■ **What is expected**
Every entry must come back exactly as it was written.

■ **Raw data**
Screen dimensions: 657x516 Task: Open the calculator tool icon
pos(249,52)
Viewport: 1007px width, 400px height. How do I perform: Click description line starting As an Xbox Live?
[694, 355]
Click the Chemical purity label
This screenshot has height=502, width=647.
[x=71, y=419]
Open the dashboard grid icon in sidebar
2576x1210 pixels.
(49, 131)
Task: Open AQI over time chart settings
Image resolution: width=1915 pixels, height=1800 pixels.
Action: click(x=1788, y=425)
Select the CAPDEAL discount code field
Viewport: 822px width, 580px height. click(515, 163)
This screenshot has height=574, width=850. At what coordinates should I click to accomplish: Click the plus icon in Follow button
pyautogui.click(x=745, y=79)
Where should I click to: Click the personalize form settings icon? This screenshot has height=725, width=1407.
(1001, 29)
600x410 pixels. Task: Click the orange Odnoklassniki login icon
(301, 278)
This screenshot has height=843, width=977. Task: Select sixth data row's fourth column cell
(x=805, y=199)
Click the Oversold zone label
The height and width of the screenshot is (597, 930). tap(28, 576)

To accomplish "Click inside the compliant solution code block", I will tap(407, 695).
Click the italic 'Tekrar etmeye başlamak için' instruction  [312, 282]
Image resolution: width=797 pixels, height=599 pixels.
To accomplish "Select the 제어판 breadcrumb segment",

■ **Task answer**
Screen dimensions: 657x516 Task: Open the calculator tool icon
pos(249,52)
Viewport: 1007px width, 400px height. How do I perform: Click description line starting As an Xbox Live?
[694, 355]
Click the Chemical purity label
This screenshot has height=502, width=647.
[x=71, y=419]
Open the dashboard grid icon in sidebar
2576x1210 pixels.
(49, 131)
Task: Open AQI over time chart settings
Image resolution: width=1915 pixels, height=1800 pixels.
Action: click(x=1788, y=425)
Select the CAPDEAL discount code field
Viewport: 822px width, 580px height. click(515, 163)
This screenshot has height=574, width=850. At what coordinates should I click to accomplish: Click the plus icon in Follow button
pyautogui.click(x=745, y=79)
Where should I click to: Click the personalize form settings icon? This screenshot has height=725, width=1407.
(1001, 29)
600x410 pixels. Task: Click the orange Odnoklassniki login icon
(301, 278)
This screenshot has height=843, width=977. Task: Select sixth data row's fourth column cell
(x=805, y=199)
Click the Oversold zone label
The height and width of the screenshot is (597, 930). tap(28, 576)

To accomplish "Click inside the compliant solution code block", I will tap(407, 695).
Click the italic 'Tekrar etmeye başlamak için' instruction  [312, 282]
Image resolution: width=797 pixels, height=599 pixels.
To accomplish "Select the 제어판 breadcrumb segment",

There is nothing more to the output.